Отмечая в этих стихах влияние Бодлера, Д. Е. Максимов усматривал здесь предвестие блоковского «страшного мира» задолго до Блока, с элементами «социальной чуткости», пояснив: «Эротическая поэзия представляла собой тот участок, где борьба Брюсова со „страшным миром“ принимала исключительно ожесточенные формы и где успех часто переходил то на одну, то на другую сторону. […] Эротика „страшного мира“ не пощадила творчества Брюсова и глубоко отпечатлелась в его лирике»{10}. На мой взгляд, социального здесь нет, одна сплошная эстетика, смесь литературных впечатлений от Бодлера с житейскими впечатлениями от соседства с «московской Субуррой». Приведу свидетельство Станюковича, которое можно считать реальным комментарием к «Фантому»: «Из темных ворот, из подвалов, из черных зловонных нор выползали сиплые, опухшие женщины. Они ссорились, ругались истово, хватали за рукава проходящих, предлагали за гроши свое дряблое тело»{11}. Соглашусь с другим замечанием Максимова: «В эротических стихах Брюсова можно найти немало болезненного и мучительного, но игривости, скабрезности, внутренней нечистоплотности, легкомыслия, двусмысленности, нарочитости — всего того, что является главным признаком порнографии, — в них найти невозможно»{12}.
«Шедевры» вышли одновременно с третьим выпуском «Русских символистов» во второй половине августа 1895 года: вспомним Анапестенского, который «раз в год (осенью, когда критики еще не устали ругаться) печатал „книги“ в 15 страниц толщиною». Обругали их тоже одновременно. Из неучтенных в библиографии отзывов процитирую отклик «Екатеринбургской недели» — возможно, единственный за пределами двух столиц. «Если бы г. Валерий Брюсов был логичен, то завещавши сокровища своей поэзии „вечности и искусству“, не тратился бы на почтовые марки, которыми он оплачивает свою книгу, рассылая ее в редакции газет для отзыва, — насмешничал рецензент „Эн“. — Видно, „вечность“ сама по себе, а надежда на одобрительный отзыв современников тоже сама по себе и друг с другом прекрасно уживаются». Содержание и стиль отзыва оригинальностью не отличались: «Г. Валерий Брюсов — поэт символист, но это еще не суть важно, потому что никому не возбраняется сходить с ума по своему вкусу, но он, кроме того, человек, обладающий громадным самомнением, а потому критику игнорирующий, зане оная критика не способна правильно оценить его музу». Далее цитаты из «Фантома», упоминание о Поприщине и т. д.{13}.
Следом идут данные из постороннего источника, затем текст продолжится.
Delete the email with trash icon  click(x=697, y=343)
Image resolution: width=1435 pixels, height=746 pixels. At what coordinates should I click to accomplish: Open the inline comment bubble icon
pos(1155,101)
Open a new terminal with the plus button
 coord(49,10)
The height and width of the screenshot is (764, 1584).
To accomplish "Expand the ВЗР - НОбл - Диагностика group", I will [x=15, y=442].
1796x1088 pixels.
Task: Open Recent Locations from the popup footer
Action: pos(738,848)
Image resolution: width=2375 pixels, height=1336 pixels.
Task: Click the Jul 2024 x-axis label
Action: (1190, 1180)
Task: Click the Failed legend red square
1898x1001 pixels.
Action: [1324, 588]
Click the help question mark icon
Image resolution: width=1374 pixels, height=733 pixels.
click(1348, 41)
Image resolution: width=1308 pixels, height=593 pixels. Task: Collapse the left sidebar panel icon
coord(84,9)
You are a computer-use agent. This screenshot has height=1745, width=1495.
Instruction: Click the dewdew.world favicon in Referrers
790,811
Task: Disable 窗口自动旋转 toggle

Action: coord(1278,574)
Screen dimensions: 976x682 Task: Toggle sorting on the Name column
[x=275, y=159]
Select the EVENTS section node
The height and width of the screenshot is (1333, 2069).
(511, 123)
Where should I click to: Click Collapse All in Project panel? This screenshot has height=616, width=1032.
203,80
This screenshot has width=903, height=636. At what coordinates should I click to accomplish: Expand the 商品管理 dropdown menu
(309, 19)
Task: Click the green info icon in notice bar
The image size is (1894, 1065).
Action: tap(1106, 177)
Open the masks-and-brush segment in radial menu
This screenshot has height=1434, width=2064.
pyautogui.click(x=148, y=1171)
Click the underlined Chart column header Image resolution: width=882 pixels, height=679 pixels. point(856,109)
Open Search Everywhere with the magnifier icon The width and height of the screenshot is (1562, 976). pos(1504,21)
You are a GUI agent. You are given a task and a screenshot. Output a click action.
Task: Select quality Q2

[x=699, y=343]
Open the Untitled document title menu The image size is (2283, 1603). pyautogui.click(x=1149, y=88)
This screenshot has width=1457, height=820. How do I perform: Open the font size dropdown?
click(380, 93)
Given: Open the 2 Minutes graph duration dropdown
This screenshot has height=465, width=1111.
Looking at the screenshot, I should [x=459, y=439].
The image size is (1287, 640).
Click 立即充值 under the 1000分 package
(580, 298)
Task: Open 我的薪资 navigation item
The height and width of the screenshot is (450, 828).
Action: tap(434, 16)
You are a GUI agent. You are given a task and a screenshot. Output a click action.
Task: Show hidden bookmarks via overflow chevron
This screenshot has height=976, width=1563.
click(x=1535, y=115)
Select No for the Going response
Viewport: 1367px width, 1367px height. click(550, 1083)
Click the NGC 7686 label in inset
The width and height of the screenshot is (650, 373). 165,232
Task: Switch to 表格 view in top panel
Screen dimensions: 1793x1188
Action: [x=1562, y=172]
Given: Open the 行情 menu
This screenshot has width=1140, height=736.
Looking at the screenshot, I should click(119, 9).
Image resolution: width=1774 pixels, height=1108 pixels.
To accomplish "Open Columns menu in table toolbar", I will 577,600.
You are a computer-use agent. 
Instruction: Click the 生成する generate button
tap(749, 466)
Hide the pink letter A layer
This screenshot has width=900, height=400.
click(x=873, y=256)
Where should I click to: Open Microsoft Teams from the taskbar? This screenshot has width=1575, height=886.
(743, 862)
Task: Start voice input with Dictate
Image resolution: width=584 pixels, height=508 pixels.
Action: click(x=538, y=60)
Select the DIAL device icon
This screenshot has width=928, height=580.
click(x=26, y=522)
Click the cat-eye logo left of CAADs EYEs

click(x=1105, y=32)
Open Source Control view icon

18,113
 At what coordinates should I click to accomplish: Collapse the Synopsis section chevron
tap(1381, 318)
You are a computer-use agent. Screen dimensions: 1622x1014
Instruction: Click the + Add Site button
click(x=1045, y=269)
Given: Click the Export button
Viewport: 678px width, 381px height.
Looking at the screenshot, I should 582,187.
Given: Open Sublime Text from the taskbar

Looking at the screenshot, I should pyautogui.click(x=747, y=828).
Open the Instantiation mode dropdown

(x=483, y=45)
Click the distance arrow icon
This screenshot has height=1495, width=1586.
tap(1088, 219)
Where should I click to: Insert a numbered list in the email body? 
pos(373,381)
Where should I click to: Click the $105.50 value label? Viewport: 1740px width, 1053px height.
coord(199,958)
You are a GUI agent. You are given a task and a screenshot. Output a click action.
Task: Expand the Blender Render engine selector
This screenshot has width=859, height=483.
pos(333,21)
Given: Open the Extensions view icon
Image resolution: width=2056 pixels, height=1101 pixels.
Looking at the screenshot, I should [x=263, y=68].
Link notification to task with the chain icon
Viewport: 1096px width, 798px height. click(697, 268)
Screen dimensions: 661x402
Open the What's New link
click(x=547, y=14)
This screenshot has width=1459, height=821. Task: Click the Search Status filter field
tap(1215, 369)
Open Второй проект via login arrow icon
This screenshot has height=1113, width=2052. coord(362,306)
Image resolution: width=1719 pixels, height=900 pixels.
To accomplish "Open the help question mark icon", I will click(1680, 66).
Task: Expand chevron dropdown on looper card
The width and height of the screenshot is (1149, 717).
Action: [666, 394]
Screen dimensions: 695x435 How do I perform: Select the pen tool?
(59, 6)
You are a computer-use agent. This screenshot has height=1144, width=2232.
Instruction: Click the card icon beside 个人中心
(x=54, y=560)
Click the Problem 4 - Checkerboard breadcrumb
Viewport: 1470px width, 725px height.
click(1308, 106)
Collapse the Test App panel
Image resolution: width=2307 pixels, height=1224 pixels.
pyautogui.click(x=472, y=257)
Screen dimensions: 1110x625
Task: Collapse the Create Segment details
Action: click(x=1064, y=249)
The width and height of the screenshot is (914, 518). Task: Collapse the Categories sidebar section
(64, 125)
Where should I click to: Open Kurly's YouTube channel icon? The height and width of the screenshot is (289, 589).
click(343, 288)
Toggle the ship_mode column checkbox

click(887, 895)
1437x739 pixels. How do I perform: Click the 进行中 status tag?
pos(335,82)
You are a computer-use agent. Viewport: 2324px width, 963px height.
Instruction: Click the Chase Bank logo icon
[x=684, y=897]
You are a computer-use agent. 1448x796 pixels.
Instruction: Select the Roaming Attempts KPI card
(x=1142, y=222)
«Если бы у нас была критика, — грустно заметил Эллис, — проницательный глаз отметил бы среди этих ученических исканий несколько звуков, несколько сочетаний, возможных только у первоклассного художника»{14}. Увы, книгу не оценили даже те, на чье понимание автор, казалось, мог рассчитывать. «Твои посвящения или завещания странны и до невероятия самоуверенны», — писал Станюкович{15}. Судя по наброскам, Брюсов хотел ответить резко, но ограничился грустным укором: «Ты совершенно чужд той поэзии, к которой я стремлюсь. Ты не заметил того, чем я горжусь в „Сhefs d’œuvre“. Ты прошел мимо тех стихотворений, в которых когда-то была вся моя душа. […] Ты так далек от красоты настроений, образов, слов, от этой — если хочешь — бесполезной, бесцельной красоты, что произносишь несправедливые обвинения»{16}. Коган, язвительно названный в письме Станюковичу «некто г. Коган», «заявил даже, что напечатай я свое предисловие раньше — он не счел бы возможным вступить со мной в знакомство. Остались на моей стороне, — продолжал Валерий Яковлевич сводку с поля боя, — Ланг (по глупости своей), Курсинский (поэт, подражающий мне) и Фриче (умный господин, понимающий, что сущность не в предисловиях)[15]. Однако негодование приняло такие размеры, что когда недавно в университете я стал читать Аристофана, аудитория недовольно зашипела и до меня долетело слово „декадент“»{17}. Занеся это в дневник, Брюсов отметил: «Только искреннее сочувствие Самыгина и Шулятикова успокоило меня немного» (11 сентября 1895). Образцы журнальной брани — от Буренина до Богдановича — я уже приводил. 8 сентября Брюсов честно признался: «Ругательства в газетах меня ужасно мучат».